Why does everyone kowtow to Mother Nature? Personally, I’m sick of that lady kicking our backsides. My latest epiphany involves uniting the nations of the world to join forces and kick that old bat right in the teeth.
You may sense an undercurrent of hostility in the previous paragraph, and you would be right. Considering I’m in the midst of my forty-third straight month of winter weather here in Wisconsin, I am most definitely PO’d.
But this is not just about me. For far too long, nations of this planet have taken a beating from Mother Nature, and not doing a danged thing to retaliate. Why? Because we fear the old lady.
Think back to the cavepeople. They lived in perpetual fear of thunderbooms in the sky, or freezing to death (especially the poor schmucks living in Wisconsin.) Instead of standing and fighting, their tucked their monkey-tails between their legs and scurried south.
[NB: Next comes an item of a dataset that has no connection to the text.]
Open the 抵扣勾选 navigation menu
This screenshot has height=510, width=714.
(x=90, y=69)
Today, we continue to bow down in the face of bad weather. We run away from hurricanes, hole-up in the cellar because of tornadoes, and even turn on windshield wipers when it rains.
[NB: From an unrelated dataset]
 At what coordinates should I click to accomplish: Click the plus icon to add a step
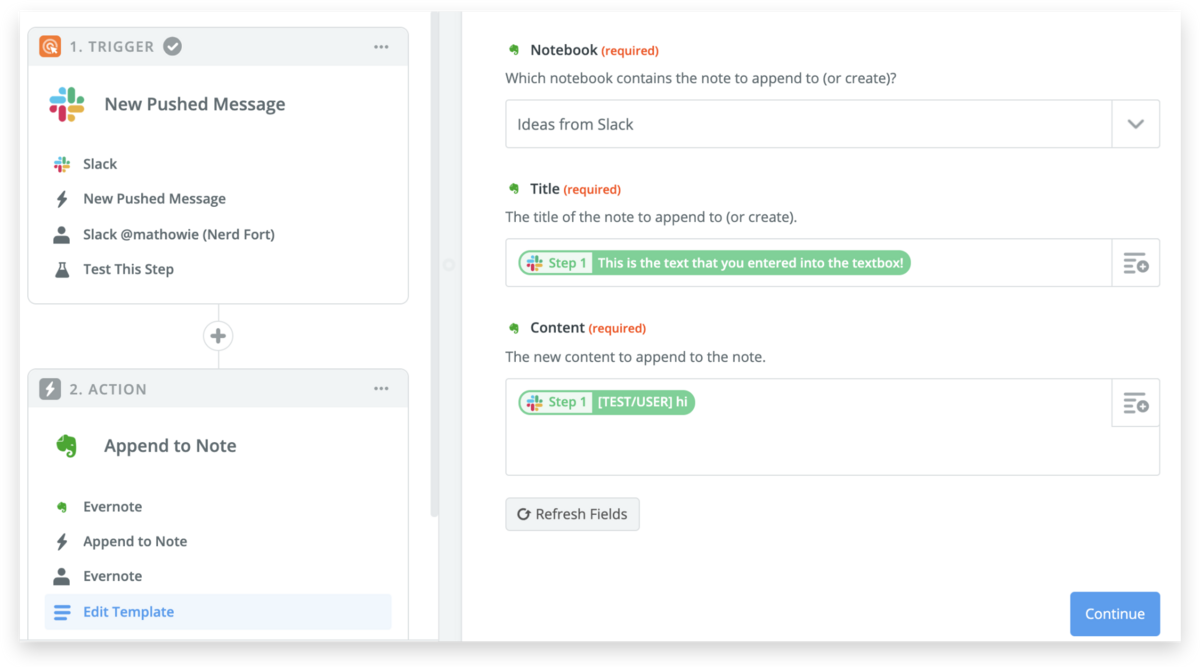[x=218, y=336]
Enough already. Instead of sitting back and letting Mother Nature have her way with us, I think it’s time to show that b—- who wears the pants on this planet.
Yo Mamma is Not My Mamma
Let’s make one thing clear: Mother Nature is not your mother. Your mother is your mother. And she wouldn’t flood your basement, or rip the roof off your trailer home. What kind of parent does that?
Since she’s not our mom, then we have to stop enabling her behavior by trying to be nice to her. I’m talking specifically about the environmentalists, who act like we’re the people to blame for flooding New York City or landsliding Colorado. You tree-huggers have got to quit enabling this psycho.
What we really need is a plan to kick the old lady’s butt. And who better to do that than our fine fighting forces? Our impressive military can blow up entire countries. Maybe it’s time to show Mother Nature that we can blow her ass up too.
Nuking the entire planet may be a bit rash (especially if we’re still on it,) so I also have a few non-violent solutions. Check ‘em out:
- Program drones to blow her up. We found Osama, right? Surely our intelligence can also figure out where Mother Nature is holed up. She has to come out to do grocery shopping from time to time. When she does, we fry her.
- Use wave machine technology to fight tsunamis with tsunamis. We know how to create waves, so let’s do a little reverse engineering and retaliate. She sends one at us, we send two back.
- Employ nation-size rain-gear to ward off torrential rains. There may be occasion when we need to go on the defensive, such as in the face of a torrential rain. I’m sure somewhere in one of their warehouses, REI has an extra-large pancho that you could fit over an entire country. The next time a massive storm hits, pony up the cash and put one on.
- Sue her. Let’s join forces in the mother-of-all class action suits. Together, we can bankrupt that bee-yotch.
This all may seem a bit harsh too, but I’m tired of turning the other cheek. It just winds up getting sunburned or hailed on. Time to show Mother Nature who’s her daddy!